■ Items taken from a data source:
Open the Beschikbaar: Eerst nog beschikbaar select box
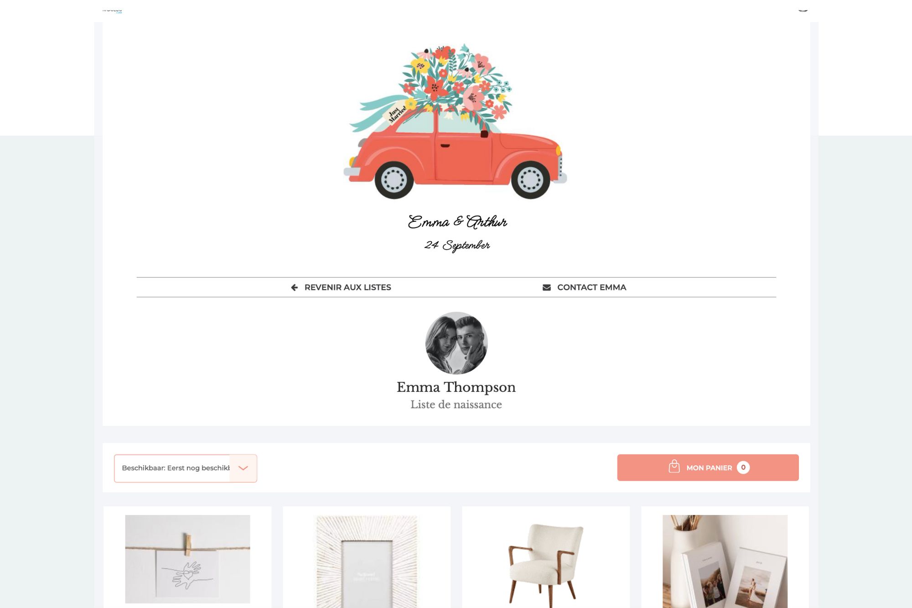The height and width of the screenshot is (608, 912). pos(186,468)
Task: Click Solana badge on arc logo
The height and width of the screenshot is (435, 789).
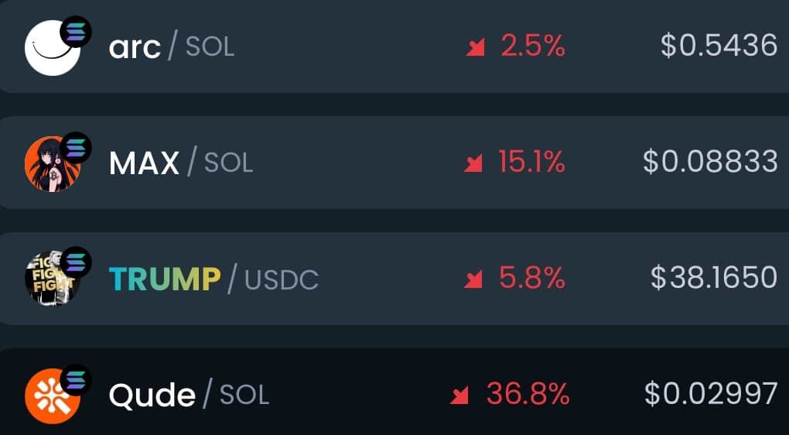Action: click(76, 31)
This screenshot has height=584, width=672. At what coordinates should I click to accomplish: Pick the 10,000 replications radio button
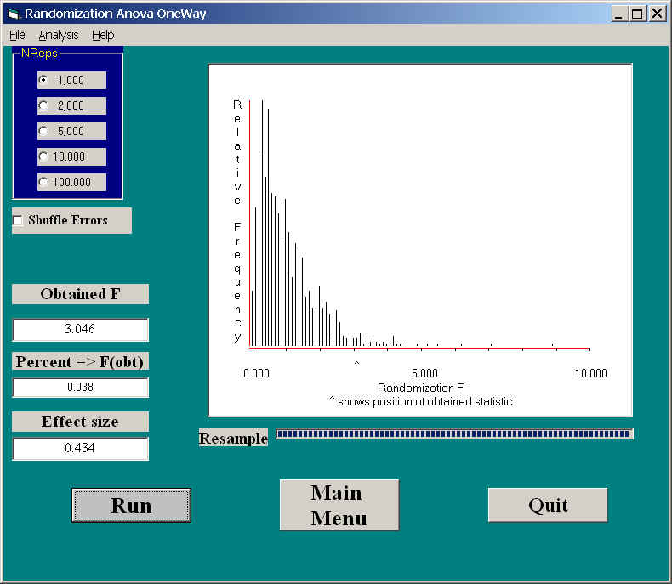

■ TO DO: Turn the lines of the material above into a numbered list, skipping any blank lines and leaving the pictures out of your answer.

■ FINISHED ANSWER:
1. Open the Beschikbaar: Eerst nog beschikbaar select box
2. The height and width of the screenshot is (608, 912). pos(186,468)
3. Task: Click Solana badge on arc logo
4. The height and width of the screenshot is (435, 789).
5. Action: click(76, 31)
6. This screenshot has height=584, width=672. At what coordinates should I click to accomplish: Pick the 10,000 replications radio button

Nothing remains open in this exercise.